╭─ Input data

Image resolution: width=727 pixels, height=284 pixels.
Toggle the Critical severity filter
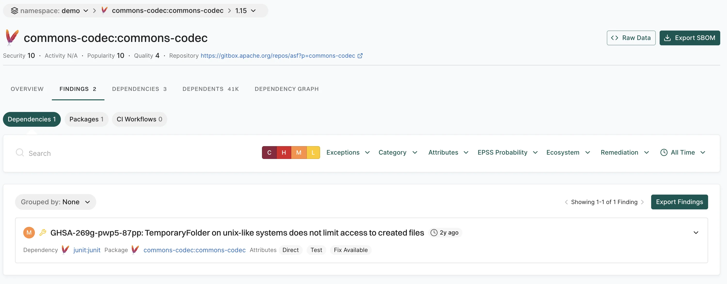click(269, 152)
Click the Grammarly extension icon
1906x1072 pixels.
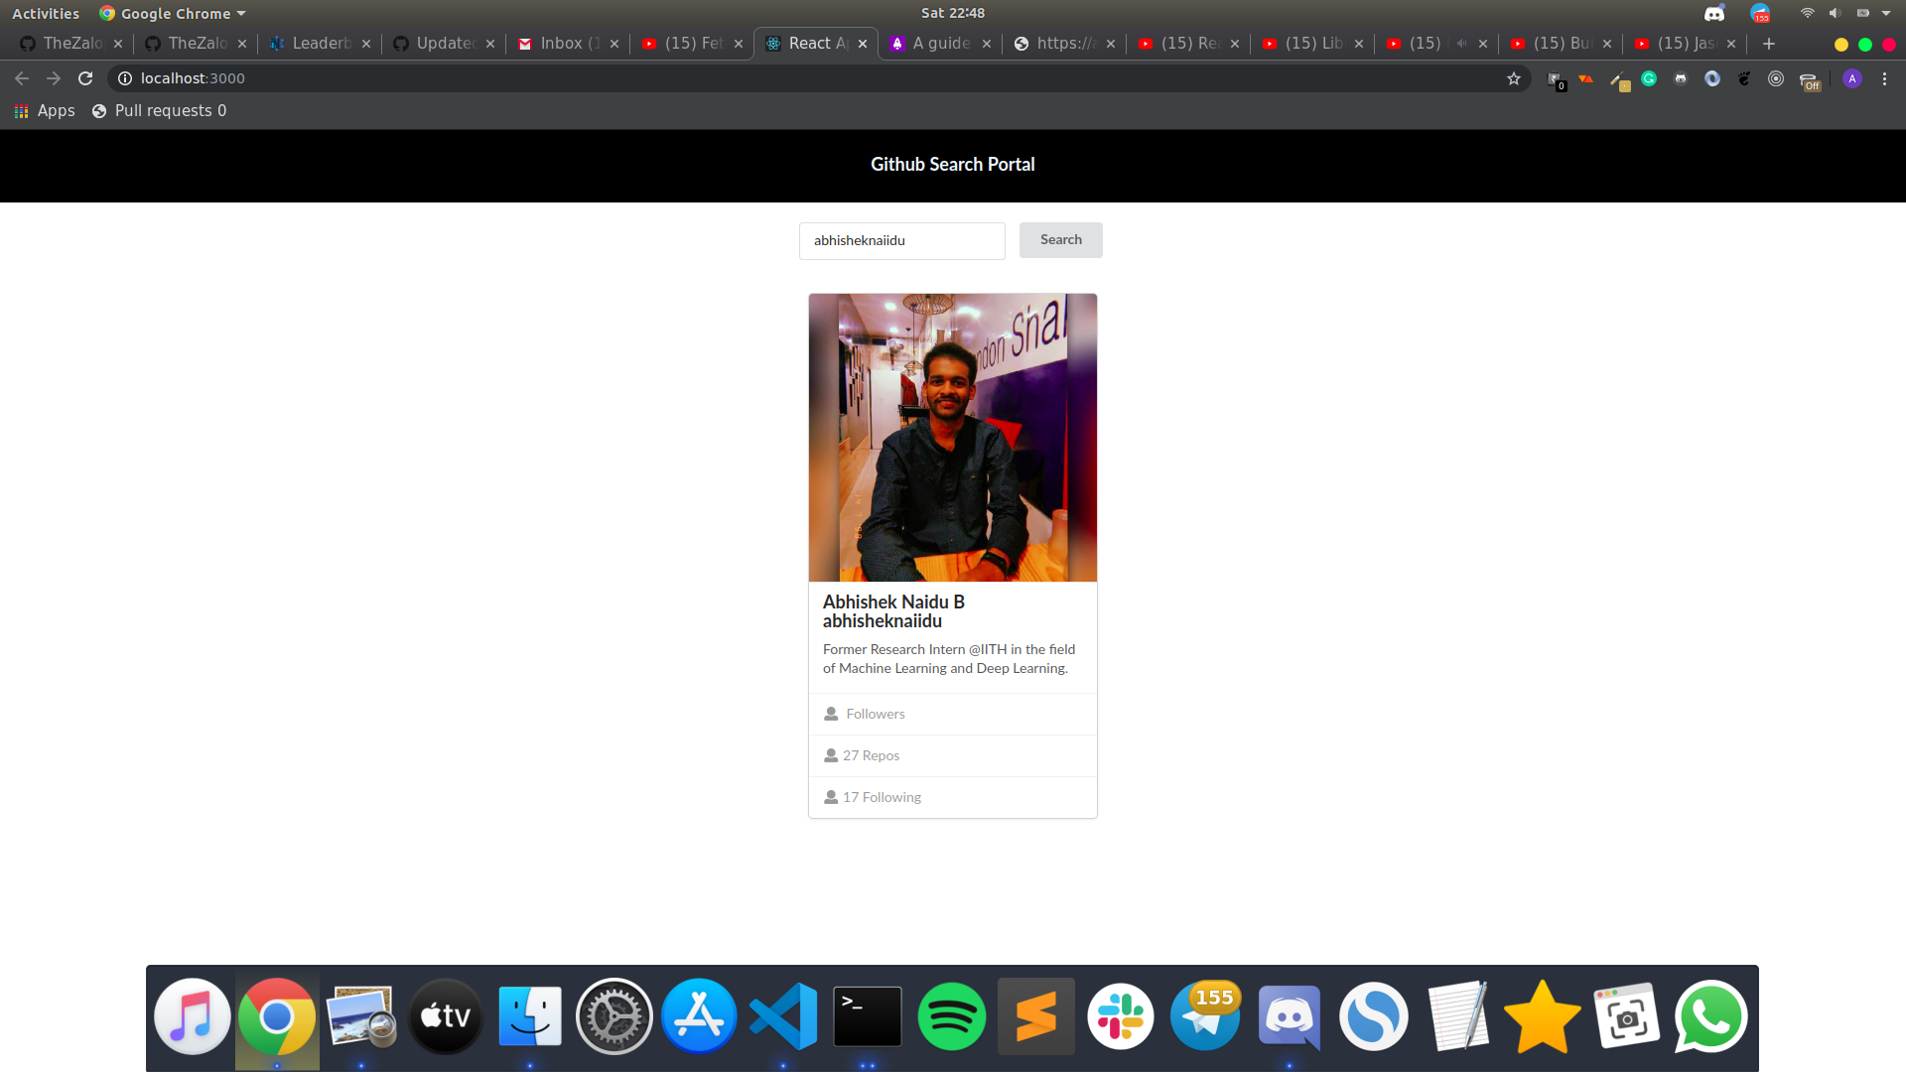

╰─

Task brief: Without the pictures, retype each line of the records above exactly.

Solution for this exercise:
Image resolution: width=727 pixels, height=284 pixels.
Toggle the Critical severity filter
click(269, 152)
Click the Grammarly extension icon
1906x1072 pixels.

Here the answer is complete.